Por lo que estas medidas que se proclaman, más bien nos machacan por todos los medios posibles, incluso con impuestos y multas (hay que sacar dinero de todo), alarmantemente, como los cierres de minas, emisiones de gases, y otros cientos de cosas, están bien, pero, es como echar un vaso de agua de grifo al océano, esperando que el mar se desale. Y como leía en un artículo » El clima del futuro. ya es presente». Ya se sabe, que los cambios climáticos no son algo nuevo y, por lo tanto, no han sido producidos por el aborrecible humano, que cambia con su injerencia y manipulación de la Naturaleza los ciclos naturales de la Tierra y el clima. No tengo argumentos, como para como para negar que algo influya, pero me parece que es como arrojar una ramita en un gran incendio y luego acusar a quien lo hizo de que la culpa de que se queme todo es suya porque arrojó un palito a ese enorme fuego.

Nosotros no tenemos posibilidad de cambiar lo que nos viene, pero sí nos podemos adaptar a esos cambios. Estamos viviendo, y toda nuestra sociedad y modo de vida está incrustada en este ambiente, en un tipo de clima determinado y es posible que este no siga igual en el futuro. Ya hemos vivido un anticipo, primaveras calurosas, veranos abrasadores, por el clima y los incendios, y otoños ardientes y con ausencia de lluvias.
Si no se puede salir a la calle a según qué horas, y el calor hace peligrosos ciertos trabajos, nos tendremos que adaptar a nuevos horarios.

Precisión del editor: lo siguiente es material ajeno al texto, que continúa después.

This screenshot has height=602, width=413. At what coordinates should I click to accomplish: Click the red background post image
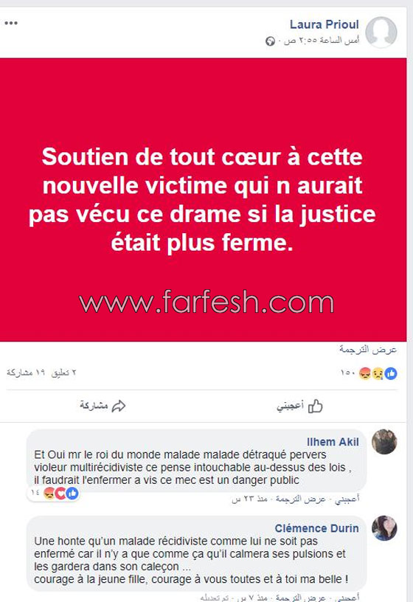point(203,200)
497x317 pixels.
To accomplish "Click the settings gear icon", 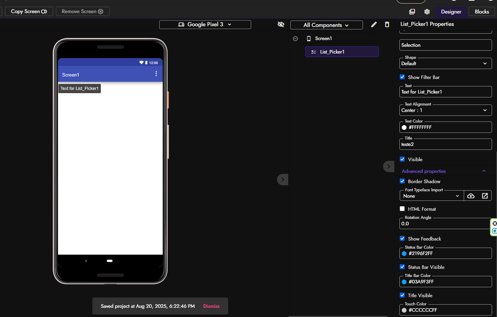I will pyautogui.click(x=427, y=12).
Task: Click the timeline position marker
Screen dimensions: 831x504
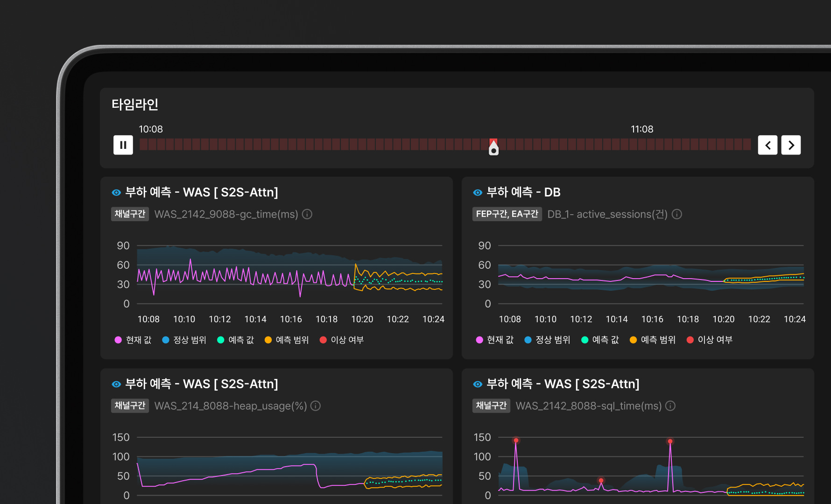Action: coord(493,147)
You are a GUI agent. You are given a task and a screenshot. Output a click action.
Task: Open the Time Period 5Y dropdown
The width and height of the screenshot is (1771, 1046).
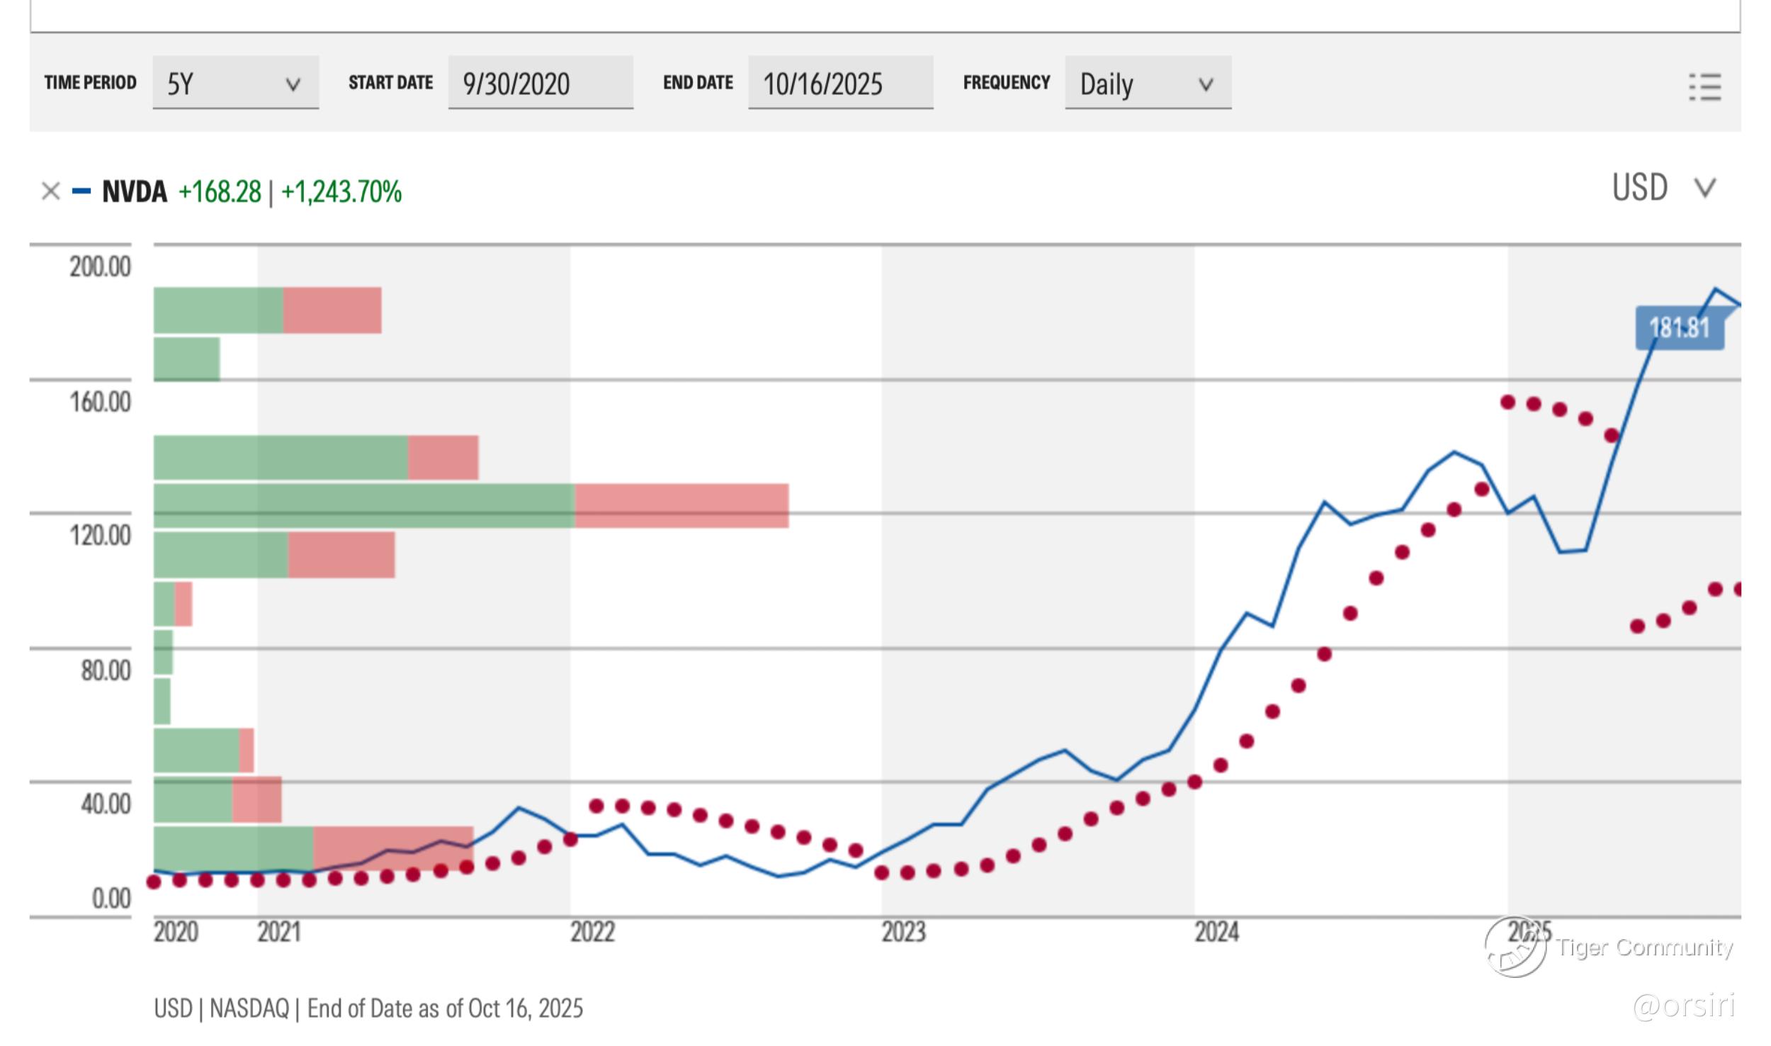pos(234,84)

Si la sequía, castiga las reservas de agua, nuestros parques ya no lucirán el verde al que estamos acostumbrados, los campos de golf, serán un auténtico lujo, que sólo algunos podrán disfrutar, los árboles frutales y las cosechas se tendrán que adaptar a ciertas variedades distintas de las actuales, más resistentes al sol y a la sequía, y tendremos que controlar las masas forestales, y clarear más los árboles de nuestros montes.

Nos tendremos que adaptar a lo que hay y no echarnos las culpas, y castigarnos creyéndonos, lo que nos predican algunos como si de un dogma que no admite duda se tratase, de que si ha cambiado el clima, la culpa es nuestra, y lo podemos evitar. Este es el clima del futuro, que no cambiará, y es tontería ponerse cabezones, en que podremos hacernos si tomamos ciertas medidas, que más bien parecen movidas por ciertos intereses económicos y políticos.
A veces al oír o leer a algunos, sobre la posibilidad de cambiar lo que está ocurriendo climáticamente, me recuerdan al famoso baturro, que iba por mitad de la vía montado en un burro, y el maquinista de un tren que venía a toda velocidad tras él, le pitó para que se quitara, a lo que este le replicó.

-Chufla, chufla, que como no te apartes tú…
No hace falta tener mucha imaginación para saber lo que pudo pasar.
Pues, como nos empeñemos en querer parar la máquina de tren del Cambio Climático en lugar de hacernos a un lado, empujándola pensando que vamos a frenarla, ella seguirá su camino, pero por encima de nosotros.